## TASK ITEM
Write out exactly the lines from the first line of the records below through the line that contains "Given: Select the service_visit line item row", and stop there.

## INPUT RECORDS
⁂

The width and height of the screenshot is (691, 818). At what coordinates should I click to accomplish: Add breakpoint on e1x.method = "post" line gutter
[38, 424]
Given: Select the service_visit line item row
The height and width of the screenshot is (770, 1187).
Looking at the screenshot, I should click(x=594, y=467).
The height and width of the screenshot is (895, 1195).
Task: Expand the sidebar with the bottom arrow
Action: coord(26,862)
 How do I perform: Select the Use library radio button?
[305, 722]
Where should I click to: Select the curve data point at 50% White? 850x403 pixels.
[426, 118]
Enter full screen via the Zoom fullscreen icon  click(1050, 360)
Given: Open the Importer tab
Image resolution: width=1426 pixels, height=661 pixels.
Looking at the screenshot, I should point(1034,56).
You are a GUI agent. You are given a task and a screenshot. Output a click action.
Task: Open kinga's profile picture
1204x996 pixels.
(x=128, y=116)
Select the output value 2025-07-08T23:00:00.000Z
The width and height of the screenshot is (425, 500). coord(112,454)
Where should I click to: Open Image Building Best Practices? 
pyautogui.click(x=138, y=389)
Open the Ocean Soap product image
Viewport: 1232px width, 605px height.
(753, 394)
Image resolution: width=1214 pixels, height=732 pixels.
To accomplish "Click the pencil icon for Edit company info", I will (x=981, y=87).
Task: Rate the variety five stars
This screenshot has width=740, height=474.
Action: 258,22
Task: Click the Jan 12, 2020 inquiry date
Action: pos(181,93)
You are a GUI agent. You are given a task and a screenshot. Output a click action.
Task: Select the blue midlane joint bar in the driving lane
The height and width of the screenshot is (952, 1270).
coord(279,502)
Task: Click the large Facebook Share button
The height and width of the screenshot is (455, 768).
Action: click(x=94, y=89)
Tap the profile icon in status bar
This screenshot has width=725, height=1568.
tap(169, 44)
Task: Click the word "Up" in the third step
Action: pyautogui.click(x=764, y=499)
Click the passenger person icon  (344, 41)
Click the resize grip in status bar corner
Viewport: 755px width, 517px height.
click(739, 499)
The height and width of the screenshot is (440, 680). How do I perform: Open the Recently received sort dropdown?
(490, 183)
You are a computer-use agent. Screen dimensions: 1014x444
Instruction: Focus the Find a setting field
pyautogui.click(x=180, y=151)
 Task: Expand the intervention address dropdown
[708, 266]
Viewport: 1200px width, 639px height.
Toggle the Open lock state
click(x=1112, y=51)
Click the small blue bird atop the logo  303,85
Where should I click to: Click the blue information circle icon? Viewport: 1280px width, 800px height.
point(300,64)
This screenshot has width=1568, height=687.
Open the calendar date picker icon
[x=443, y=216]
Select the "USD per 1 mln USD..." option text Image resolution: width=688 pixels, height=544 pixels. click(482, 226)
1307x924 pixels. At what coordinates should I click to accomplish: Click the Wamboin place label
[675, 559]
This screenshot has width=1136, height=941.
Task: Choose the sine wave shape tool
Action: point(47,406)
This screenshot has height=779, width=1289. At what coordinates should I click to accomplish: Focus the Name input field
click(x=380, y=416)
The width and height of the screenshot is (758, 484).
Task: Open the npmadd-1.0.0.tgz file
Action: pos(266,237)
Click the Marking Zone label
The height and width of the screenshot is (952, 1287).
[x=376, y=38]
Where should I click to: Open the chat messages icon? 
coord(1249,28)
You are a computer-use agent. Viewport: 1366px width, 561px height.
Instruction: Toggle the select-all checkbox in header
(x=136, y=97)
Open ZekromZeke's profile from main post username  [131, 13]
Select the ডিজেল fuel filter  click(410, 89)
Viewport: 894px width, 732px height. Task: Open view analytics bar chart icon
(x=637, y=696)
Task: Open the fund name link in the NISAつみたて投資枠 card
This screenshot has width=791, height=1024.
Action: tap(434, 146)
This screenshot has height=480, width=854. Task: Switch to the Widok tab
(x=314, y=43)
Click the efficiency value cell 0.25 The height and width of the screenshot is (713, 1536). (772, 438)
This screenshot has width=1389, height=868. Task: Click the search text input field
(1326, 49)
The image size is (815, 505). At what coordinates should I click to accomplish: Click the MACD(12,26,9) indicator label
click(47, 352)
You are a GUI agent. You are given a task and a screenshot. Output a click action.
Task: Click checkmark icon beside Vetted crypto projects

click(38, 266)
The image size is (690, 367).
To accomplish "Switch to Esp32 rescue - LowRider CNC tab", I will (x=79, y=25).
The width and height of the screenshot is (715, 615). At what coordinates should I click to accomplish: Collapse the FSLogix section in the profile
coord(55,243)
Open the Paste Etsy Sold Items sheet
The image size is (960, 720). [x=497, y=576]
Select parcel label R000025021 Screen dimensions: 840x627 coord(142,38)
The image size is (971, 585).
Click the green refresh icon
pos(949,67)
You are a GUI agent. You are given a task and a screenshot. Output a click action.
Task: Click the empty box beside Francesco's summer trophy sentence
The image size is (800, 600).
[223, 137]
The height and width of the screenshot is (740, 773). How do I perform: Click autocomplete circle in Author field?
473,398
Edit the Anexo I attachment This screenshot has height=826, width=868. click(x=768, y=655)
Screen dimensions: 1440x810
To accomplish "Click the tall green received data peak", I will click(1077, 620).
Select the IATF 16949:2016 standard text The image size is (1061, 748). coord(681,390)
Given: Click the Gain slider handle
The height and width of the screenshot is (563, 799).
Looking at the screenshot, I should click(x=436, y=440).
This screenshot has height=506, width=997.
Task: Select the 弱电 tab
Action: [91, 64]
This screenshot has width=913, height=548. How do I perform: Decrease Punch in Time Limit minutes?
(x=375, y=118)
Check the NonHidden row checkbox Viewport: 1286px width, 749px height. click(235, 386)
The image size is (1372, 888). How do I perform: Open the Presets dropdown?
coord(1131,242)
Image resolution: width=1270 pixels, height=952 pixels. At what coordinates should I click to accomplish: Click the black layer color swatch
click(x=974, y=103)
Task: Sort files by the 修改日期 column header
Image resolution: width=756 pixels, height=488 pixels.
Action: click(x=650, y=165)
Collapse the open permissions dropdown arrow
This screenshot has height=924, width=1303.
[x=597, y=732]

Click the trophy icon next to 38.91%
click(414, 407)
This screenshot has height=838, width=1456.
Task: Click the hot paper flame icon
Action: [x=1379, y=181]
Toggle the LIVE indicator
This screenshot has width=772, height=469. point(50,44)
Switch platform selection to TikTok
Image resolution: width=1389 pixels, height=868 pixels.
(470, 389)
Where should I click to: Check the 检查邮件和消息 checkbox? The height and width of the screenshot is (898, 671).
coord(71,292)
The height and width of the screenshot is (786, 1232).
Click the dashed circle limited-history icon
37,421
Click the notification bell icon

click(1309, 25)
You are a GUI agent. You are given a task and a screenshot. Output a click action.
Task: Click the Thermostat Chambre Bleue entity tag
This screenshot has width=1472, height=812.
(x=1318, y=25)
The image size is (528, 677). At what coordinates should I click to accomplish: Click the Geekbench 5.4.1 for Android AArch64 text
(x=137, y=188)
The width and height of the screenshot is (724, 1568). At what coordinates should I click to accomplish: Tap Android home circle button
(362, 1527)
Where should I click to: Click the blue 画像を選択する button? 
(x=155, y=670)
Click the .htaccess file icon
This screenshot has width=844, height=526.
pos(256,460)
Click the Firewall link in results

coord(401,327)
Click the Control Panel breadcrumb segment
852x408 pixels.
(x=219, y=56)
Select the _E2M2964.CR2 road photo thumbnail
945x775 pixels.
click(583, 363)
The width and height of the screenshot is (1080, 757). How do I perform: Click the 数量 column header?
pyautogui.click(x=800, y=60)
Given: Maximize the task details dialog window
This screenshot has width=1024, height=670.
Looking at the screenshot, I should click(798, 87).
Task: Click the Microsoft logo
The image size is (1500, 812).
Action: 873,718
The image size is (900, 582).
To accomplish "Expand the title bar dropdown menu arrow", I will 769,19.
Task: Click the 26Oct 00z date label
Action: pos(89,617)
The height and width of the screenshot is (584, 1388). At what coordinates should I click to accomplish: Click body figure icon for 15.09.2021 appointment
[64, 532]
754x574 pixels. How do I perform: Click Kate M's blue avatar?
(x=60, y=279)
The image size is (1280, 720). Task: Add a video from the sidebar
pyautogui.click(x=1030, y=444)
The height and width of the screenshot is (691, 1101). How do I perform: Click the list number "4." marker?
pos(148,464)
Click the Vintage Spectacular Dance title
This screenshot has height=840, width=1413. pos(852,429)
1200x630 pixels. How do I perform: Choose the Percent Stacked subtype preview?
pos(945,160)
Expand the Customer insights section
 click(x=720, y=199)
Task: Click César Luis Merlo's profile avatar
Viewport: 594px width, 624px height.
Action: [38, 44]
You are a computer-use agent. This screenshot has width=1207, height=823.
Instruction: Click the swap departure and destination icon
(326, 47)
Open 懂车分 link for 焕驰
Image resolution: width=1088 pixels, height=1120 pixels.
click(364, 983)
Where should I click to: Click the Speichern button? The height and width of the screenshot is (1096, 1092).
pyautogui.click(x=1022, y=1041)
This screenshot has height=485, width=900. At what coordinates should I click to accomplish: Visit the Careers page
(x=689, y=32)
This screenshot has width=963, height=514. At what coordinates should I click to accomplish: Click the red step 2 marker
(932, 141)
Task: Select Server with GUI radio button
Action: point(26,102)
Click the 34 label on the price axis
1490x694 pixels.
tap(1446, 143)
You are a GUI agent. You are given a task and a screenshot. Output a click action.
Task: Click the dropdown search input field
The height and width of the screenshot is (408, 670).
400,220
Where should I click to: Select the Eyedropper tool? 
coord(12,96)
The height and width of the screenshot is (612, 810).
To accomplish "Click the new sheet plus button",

⁂

## ANSWER SECTION
The width and height of the screenshot is (691, 818). At what coordinates should I click to accomplish: Add breakpoint on e1x.method = "post" line gutter
[38, 424]
Given: Select the service_visit line item row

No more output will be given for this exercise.